EXERCISE REQUIREMENTS =>
Turn all the items below into a numbered list, skipping any blank lines.

GIVEN DATA =>
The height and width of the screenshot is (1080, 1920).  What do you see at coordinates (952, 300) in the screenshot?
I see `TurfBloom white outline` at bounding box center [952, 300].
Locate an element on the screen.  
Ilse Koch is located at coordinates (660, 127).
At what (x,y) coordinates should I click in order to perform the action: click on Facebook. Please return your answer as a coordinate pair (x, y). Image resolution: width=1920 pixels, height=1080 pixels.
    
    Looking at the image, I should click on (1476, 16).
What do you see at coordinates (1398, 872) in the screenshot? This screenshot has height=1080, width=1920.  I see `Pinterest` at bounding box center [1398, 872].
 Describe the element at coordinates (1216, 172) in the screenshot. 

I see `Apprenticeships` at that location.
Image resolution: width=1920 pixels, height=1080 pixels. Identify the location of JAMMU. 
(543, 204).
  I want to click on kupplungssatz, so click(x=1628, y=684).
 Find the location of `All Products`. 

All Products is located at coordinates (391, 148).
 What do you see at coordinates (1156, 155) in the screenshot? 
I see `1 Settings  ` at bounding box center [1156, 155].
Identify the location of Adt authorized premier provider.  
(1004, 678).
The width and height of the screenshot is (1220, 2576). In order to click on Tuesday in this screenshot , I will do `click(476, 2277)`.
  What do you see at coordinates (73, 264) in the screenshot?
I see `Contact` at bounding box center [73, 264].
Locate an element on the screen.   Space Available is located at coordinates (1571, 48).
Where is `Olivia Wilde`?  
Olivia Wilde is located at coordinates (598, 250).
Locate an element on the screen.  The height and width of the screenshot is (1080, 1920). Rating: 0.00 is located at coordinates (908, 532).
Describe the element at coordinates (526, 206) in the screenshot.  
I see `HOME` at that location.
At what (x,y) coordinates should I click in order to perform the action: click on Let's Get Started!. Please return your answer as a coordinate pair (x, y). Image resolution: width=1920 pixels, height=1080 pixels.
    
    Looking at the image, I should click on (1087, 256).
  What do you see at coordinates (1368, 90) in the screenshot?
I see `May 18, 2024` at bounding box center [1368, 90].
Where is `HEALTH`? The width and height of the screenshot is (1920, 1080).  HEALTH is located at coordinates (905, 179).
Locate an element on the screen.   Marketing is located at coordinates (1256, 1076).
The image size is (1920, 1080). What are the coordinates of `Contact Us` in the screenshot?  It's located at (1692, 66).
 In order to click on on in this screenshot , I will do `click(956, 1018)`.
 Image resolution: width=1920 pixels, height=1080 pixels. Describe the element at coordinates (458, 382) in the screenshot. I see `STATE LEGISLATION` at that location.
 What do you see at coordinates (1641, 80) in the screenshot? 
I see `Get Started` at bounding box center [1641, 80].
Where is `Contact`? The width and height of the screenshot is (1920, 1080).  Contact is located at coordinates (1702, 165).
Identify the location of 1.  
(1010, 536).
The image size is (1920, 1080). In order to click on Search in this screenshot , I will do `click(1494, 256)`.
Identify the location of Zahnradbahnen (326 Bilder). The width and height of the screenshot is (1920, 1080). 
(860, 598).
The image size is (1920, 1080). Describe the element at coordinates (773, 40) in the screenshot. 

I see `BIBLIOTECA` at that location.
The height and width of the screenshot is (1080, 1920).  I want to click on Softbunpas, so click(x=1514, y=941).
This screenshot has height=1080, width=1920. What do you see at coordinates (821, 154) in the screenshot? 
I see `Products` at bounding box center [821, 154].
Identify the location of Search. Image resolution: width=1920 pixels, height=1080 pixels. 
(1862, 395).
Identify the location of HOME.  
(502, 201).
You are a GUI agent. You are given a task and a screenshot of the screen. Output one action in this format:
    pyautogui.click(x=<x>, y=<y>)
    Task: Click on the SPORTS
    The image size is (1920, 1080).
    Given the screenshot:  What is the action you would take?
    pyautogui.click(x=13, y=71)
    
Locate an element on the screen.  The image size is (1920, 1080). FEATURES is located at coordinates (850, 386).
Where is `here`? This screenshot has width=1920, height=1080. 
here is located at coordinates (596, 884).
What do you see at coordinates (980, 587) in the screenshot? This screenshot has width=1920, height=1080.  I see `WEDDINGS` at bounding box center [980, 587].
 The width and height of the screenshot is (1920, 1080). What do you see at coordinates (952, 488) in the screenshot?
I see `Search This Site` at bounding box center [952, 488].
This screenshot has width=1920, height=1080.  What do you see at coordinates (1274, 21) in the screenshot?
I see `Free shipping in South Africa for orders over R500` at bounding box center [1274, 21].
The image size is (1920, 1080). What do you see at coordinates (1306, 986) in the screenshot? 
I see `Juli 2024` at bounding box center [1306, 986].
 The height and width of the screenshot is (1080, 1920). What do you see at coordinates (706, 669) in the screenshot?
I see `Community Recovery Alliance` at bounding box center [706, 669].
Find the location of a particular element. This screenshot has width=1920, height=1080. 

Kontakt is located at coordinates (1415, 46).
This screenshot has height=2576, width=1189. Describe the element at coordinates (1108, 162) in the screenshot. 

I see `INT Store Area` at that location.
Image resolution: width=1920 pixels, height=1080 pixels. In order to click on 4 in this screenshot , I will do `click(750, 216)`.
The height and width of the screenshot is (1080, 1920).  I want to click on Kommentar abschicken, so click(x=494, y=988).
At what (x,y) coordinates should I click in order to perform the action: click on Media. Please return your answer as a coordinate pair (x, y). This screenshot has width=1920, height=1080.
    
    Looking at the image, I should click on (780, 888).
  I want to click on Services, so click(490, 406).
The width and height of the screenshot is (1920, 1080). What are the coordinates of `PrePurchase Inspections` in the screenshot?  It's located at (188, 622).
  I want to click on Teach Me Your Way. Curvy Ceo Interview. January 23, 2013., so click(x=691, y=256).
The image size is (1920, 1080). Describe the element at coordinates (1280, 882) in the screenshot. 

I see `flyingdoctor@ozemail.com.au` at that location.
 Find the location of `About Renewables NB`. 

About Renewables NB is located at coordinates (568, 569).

FULL RESPONSE =>
1. The height and width of the screenshot is (1080, 1920).  What do you see at coordinates (952, 300) in the screenshot?
2. I see `TurfBloom white outline` at bounding box center [952, 300].
3. Locate an element on the screen.  
4. Ilse Koch is located at coordinates (660, 127).
5. At what (x,y) coordinates should I click in order to perform the action: click on Facebook. Please return your answer as a coordinate pair (x, y). Image resolution: width=1920 pixels, height=1080 pixels.
6.     Looking at the image, I should click on (1476, 16).
7. What do you see at coordinates (1398, 872) in the screenshot? This screenshot has height=1080, width=1920.  I see `Pinterest` at bounding box center [1398, 872].
8.  Describe the element at coordinates (1216, 172) in the screenshot. 
9. I see `Apprenticeships` at that location.
10. Image resolution: width=1920 pixels, height=1080 pixels. Identify the location of JAMMU. 
11. (543, 204).
12.   I want to click on kupplungssatz, so click(x=1628, y=684).
13.  Find the location of `All Products`. 
14. All Products is located at coordinates (391, 148).
15.  What do you see at coordinates (1156, 155) in the screenshot? 
16. I see `1 Settings  ` at bounding box center [1156, 155].
17. Identify the location of Adt authorized premier provider.  
18. (1004, 678).
19. The width and height of the screenshot is (1220, 2576). In order to click on Tuesday in this screenshot , I will do `click(476, 2277)`.
20.   What do you see at coordinates (73, 264) in the screenshot?
21. I see `Contact` at bounding box center [73, 264].
22. Locate an element on the screen.   Space Available is located at coordinates (1571, 48).
23. Where is `Olivia Wilde`?  
24. Olivia Wilde is located at coordinates (598, 250).
25. Locate an element on the screen.  The height and width of the screenshot is (1080, 1920). Rating: 0.00 is located at coordinates (908, 532).
26. Describe the element at coordinates (526, 206) in the screenshot.  
27. I see `HOME` at that location.
28. At what (x,y) coordinates should I click in order to perform the action: click on Let's Get Started!. Please return your answer as a coordinate pair (x, y). Image resolution: width=1920 pixels, height=1080 pixels.
29.     Looking at the image, I should click on (1087, 256).
30.   What do you see at coordinates (1368, 90) in the screenshot?
31. I see `May 18, 2024` at bounding box center [1368, 90].
32. Where is `HEALTH`? The width and height of the screenshot is (1920, 1080).  HEALTH is located at coordinates (905, 179).
33. Locate an element on the screen.   Marketing is located at coordinates (1256, 1076).
34. The image size is (1920, 1080). What are the coordinates of `Contact Us` in the screenshot?  It's located at (1692, 66).
35.  In order to click on on in this screenshot , I will do `click(956, 1018)`.
36.  Image resolution: width=1920 pixels, height=1080 pixels. Describe the element at coordinates (458, 382) in the screenshot. I see `STATE LEGISLATION` at that location.
37.  What do you see at coordinates (1641, 80) in the screenshot? 
38. I see `Get Started` at bounding box center [1641, 80].
39. Where is `Contact`? The width and height of the screenshot is (1920, 1080).  Contact is located at coordinates (1702, 165).
40. Identify the location of 1.  
41. (1010, 536).
42. The image size is (1920, 1080). In order to click on Search in this screenshot , I will do `click(1494, 256)`.
43. Identify the location of Zahnradbahnen (326 Bilder). The width and height of the screenshot is (1920, 1080). 
44. (860, 598).
45. The image size is (1920, 1080). Describe the element at coordinates (773, 40) in the screenshot. 
46. I see `BIBLIOTECA` at that location.
47. The height and width of the screenshot is (1080, 1920).  I want to click on Softbunpas, so click(x=1514, y=941).
48. This screenshot has height=1080, width=1920. What do you see at coordinates (821, 154) in the screenshot? 
49. I see `Products` at bounding box center [821, 154].
50. Identify the location of Search. Image resolution: width=1920 pixels, height=1080 pixels. 
51. (1862, 395).
52. Identify the location of HOME.  
53. (502, 201).
54. You are a GUI agent. You are given a task and a screenshot of the screen. Output one action in this format:
55.     pyautogui.click(x=<x>, y=<y>)
56.     Task: Click on the SPORTS
57.     The image size is (1920, 1080).
58.     Given the screenshot:  What is the action you would take?
59.     pyautogui.click(x=13, y=71)
60. Locate an element on the screen.  The image size is (1920, 1080). FEATURES is located at coordinates (850, 386).
61. Where is `here`? This screenshot has width=1920, height=1080. 
62. here is located at coordinates (596, 884).
63. What do you see at coordinates (980, 587) in the screenshot? This screenshot has width=1920, height=1080.  I see `WEDDINGS` at bounding box center [980, 587].
64.  The width and height of the screenshot is (1920, 1080). What do you see at coordinates (952, 488) in the screenshot?
65. I see `Search This Site` at bounding box center [952, 488].
66. This screenshot has width=1920, height=1080.  What do you see at coordinates (1274, 21) in the screenshot?
67. I see `Free shipping in South Africa for orders over R500` at bounding box center [1274, 21].
68. The image size is (1920, 1080). What do you see at coordinates (1306, 986) in the screenshot? 
69. I see `Juli 2024` at bounding box center [1306, 986].
70.  The height and width of the screenshot is (1080, 1920). What do you see at coordinates (706, 669) in the screenshot?
71. I see `Community Recovery Alliance` at bounding box center [706, 669].
72. Find the location of a particular element. This screenshot has width=1920, height=1080. 
73. Kontakt is located at coordinates (1415, 46).
74. This screenshot has height=2576, width=1189. Describe the element at coordinates (1108, 162) in the screenshot. 
75. I see `INT Store Area` at that location.
76. Image resolution: width=1920 pixels, height=1080 pixels. In order to click on 4 in this screenshot , I will do `click(750, 216)`.
77. The height and width of the screenshot is (1080, 1920).  I want to click on Kommentar abschicken, so click(x=494, y=988).
78. At what (x,y) coordinates should I click in order to perform the action: click on Media. Please return your answer as a coordinate pair (x, y). This screenshot has width=1920, height=1080.
79.     Looking at the image, I should click on (780, 888).
80.   I want to click on Services, so click(490, 406).
81. The width and height of the screenshot is (1920, 1080). What are the coordinates of `PrePurchase Inspections` in the screenshot?  It's located at (188, 622).
82.   I want to click on Teach Me Your Way. Curvy Ceo Interview. January 23, 2013., so click(x=691, y=256).
83. The image size is (1920, 1080). Describe the element at coordinates (1280, 882) in the screenshot. 
84. I see `flyingdoctor@ozemail.com.au` at that location.
85.  Find the location of `About Renewables NB`. 
86. About Renewables NB is located at coordinates (568, 569).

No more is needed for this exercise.